Header field name Type Description Header field value example
X-Flow-ID String The flow id of the request, which is written into the logs and passed to called services. Helpful for operational troubleshooting and log analysis. It supports traceability of requests and identifying request flows through system of many services. It should be a string consisting of just printable ASCII characters (i.e. without whitespace). Verify in a received request that it fits to a specific format, has a sensible maximum length and possibly throw out or escape characters/bytes which could crash your log parsing (line breaks, tabs, spaces, NULL). If a legacy subsystem can only work with flow IDs of a specific format, it needs to define this in its API, or make its own ones. GKY7oDhpSiKY_gAAAABZ_A
X-UID String Generic user id of OpenId account that owns the passed (OAuth2) access token. E.g. additionally provided by OpenIG proxy after access token validation -- may save additional token validation round trips. w435-dker-jdh357
X-Tenant-ID String The tenant id for future platform multitenancy support. Should not be used unless new platform multitenancy is truly supported. But should be used by New Platform Prototyping services. Must be validated for external retailer, supplier, etc. tenant users via OAuth2; details in clarification.
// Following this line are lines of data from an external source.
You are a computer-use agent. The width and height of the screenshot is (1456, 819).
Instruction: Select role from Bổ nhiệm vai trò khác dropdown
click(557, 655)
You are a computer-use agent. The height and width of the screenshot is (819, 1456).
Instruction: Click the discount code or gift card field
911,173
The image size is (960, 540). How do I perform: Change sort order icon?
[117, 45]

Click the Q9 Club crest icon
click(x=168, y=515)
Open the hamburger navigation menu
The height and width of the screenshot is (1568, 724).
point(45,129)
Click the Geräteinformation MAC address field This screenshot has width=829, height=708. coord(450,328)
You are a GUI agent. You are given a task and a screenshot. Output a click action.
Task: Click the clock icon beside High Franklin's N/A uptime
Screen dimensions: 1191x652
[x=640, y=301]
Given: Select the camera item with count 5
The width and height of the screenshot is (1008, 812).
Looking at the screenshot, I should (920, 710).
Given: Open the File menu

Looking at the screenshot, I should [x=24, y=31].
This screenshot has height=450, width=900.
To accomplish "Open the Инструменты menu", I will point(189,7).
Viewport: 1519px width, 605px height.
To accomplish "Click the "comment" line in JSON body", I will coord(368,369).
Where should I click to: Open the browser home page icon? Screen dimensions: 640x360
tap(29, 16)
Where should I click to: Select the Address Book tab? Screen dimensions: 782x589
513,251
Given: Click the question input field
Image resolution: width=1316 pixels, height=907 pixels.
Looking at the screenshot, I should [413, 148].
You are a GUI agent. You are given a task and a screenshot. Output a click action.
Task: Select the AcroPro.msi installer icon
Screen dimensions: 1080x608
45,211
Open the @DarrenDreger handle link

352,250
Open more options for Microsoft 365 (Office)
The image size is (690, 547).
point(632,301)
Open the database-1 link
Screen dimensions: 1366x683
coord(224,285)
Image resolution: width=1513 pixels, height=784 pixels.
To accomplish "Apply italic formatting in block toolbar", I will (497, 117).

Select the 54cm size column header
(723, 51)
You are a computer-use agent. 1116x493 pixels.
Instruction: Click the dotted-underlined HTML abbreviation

Currently only used by New Platform Prototyping services. 9f8b3ca3-4be5-436c-a847-9cd55460c495
X-Sales-Channel String Sales channels are owned by retailers and represent a specific consumer segment being addressed with a specific product assortment that is offered via CFA retailer catalogs to consumers (see platform glossary [internal link]) 101
X-Frontend-Type String Consumer facing applications (CFAs) provide business experience to their customers via different frontend application types, for instance, mobile app or browser. Info should be passed-through as generic aspect -- there are diverse concerns, e.g. pushing mobiles with specific coupons, that make use of it. Current range is mobile-app, browser, facebook-app, chat-app mobile-app
X-Device-Type String There are also use cases for steering customer experience (incl. features and content) depending on device type. Via this header info should be passed-through as generic aspect. Current range is smartphone, tablet, desktop, other tablet
X-Device-OS String On top of device type above, we even want to differ between device platform, e.g. smartphone Android vs. iOS. Via this header info should be passed-through as generic aspect. Current range is iOS, Android, Windows, Linux, MacOS Android
X-App-Domain Integer The app domain (i.e. shop channel context) of the request. Note, app-domain is a legacy concept that will be replaced in new platform by combinations of main CFA concerns like retailer, sales channel, country 16

Exception: The only exception to this guideline are the conventional hop-by-hop X-RateLimit- headers which can be used as defined in HTTP/Must-Use-429-with-Headers-For-Rate-Limits.

Must: Propagate Proprietary Headers

All Zalando's proprietary headers are end-to-end headers.

All headers specified above must be propagated to the services down the call chain. The header names and values must remain unchanged.

For example, the values of the custom headers like X-Device-Type can affect the results of queries by using device type information to influence recommendation results. Besides, the values of the custom headers can influence the results of the queries (e.g. the device type information influences the recommendation results).

Sometimes the value of a proprietary header will be used as part of the entity in a subsequent request. In such cases, the proprietary headers must still be propagated as headers with the subsequent request, despite the duplication of information.


HTTP/1.1 standard (RFC-7230) defines two types of headers: end-to-end and hop-by-hop headers. End-to-end headers must be transmitted to the ultimate recipient of a request or response. Hop-by-hop headers, on the contrary, are meaningful for a single connection only.